Zygote computes but discards the gradient of A. I think the hope was that the compiler would learn to eliminate this work. There was also an elaborate system of delaying work (via ChainRules’s thunks) which isn’t used.

In principle Tracker / ReverseDiff know that A is constant. But both allocate more here, so they don’t seem to be exploiting this.

I know Enzyme keeps track of activity. Haven’t made it run today but you could try `Enzyme.gradient(Reverse, x -> f(A, x), x)`.

2 Likes

Some slight corrections/clarifications on these points.

ADs are not magic and I don’t know of any which make guarantees about whether/how much they’ll allocate on top of what your code does. JAX definitely doesn’t, and you can see that if you don’t use `jax.jit` (which itself is a black box and may or may not eliminate any allocations).

When it comes to preallocating memory for gradients specifically, Julia is in a pretty good place because of GitHub - JuliaDiff/DiffResults.jl: A package which provides an API for querying differentiation results at multiple orders simultaneously. Libraries like this allow ADs like ForwardDiff and ReverseDiff to allocate far less for gradient computation. Zygote unfortunately cannot make use of DiffResults because of how it’s implemented, but check out Enzyme.jl if you’re looking for a source-to-source AD which does support preallocation.

That issue is from 2019, and since then a lot of work has been put into making Zygote more type stable as well as optimizing rules. Now, what hasn’t changed is that Zygote will generate inherently type unstable code whenever it encounters control flow such as conditionals, loops, etc. This results in a lot of small allocations from dynamic dispatch, but those may or may not have a performance impact depending on whether they occur on some hot codepath vs a less frequently-run outer loop.

As far as I understand, jax’s jit’d code cannot include allocations, so necessarily all allocations are done statically and re-used. See for example: lax cond allocating memory for inactive branch? · google/jax · Discussion #17463 · GitHub

This doesn’t help if what you’re concerned about is total memory usage (indeed I don’t think jax’s AD makes any guarantees there), but there is indeed a guarantee regarding how much time will be spent allocating memory post-compilation: none.

Thank you @ptoche (and @mcabbott above) for the reference to Enzyme.

********************

**Required tasks:**
- a) Answer each question from the thread on automatic differentiation:
(i) Which library for querying differentiation results lets ForwardDiff and ReverseDiff allocate far less for gradient computation?
(ii) From what year is the issue about Zygote that is discussed?
(iii) Whose thunks provide the system of delaying work that isn't used?
- b) Reproduce word for word the part of the thread that begins with the words "That issue is" and ends with "frequently-run outer loop.".

**Raw data:**

********************

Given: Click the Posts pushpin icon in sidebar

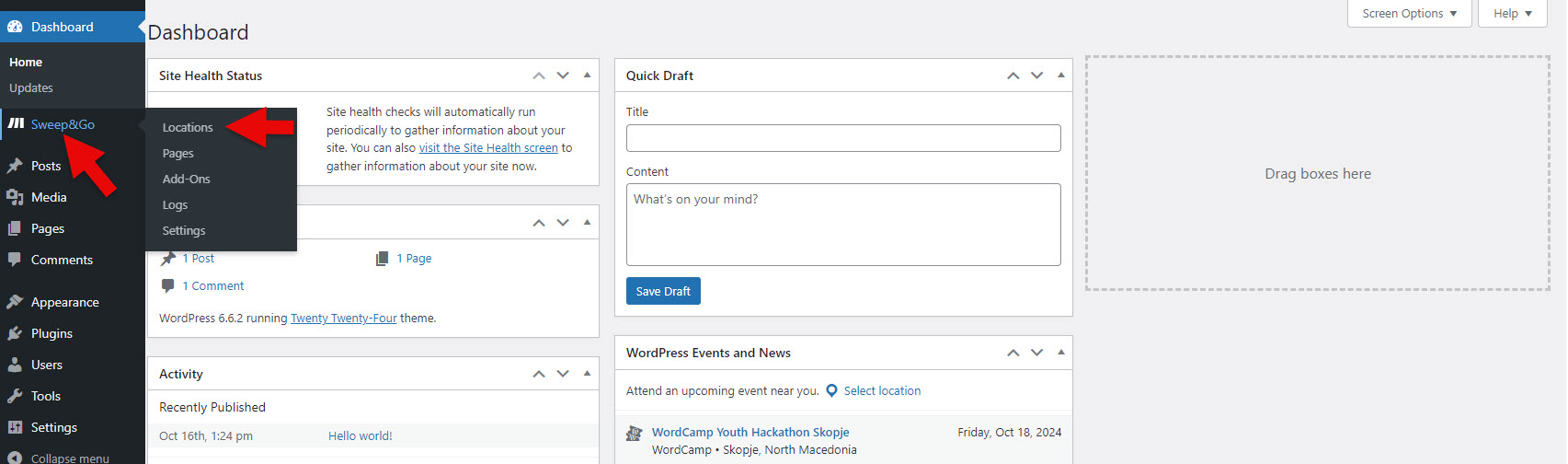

********************

**Activity answers:**
- a)
(i) DiffResults.jl
(ii) 2019
(iii) ChainRules's

- b)
That issue is from 2019, and since then a lot of work has been put into making Zygote more type stable as well as optimizing rules. Now, what hasn’t changed is that Zygote will generate inherently type unstable code whenever it encounters control flow such as conditionals, loops, etc. This results in a lot of small allocations from dynamic dispatch, but those may or may not have a performance impact depending on whether they occur on some hot codepath vs a less frequently-run outer loop.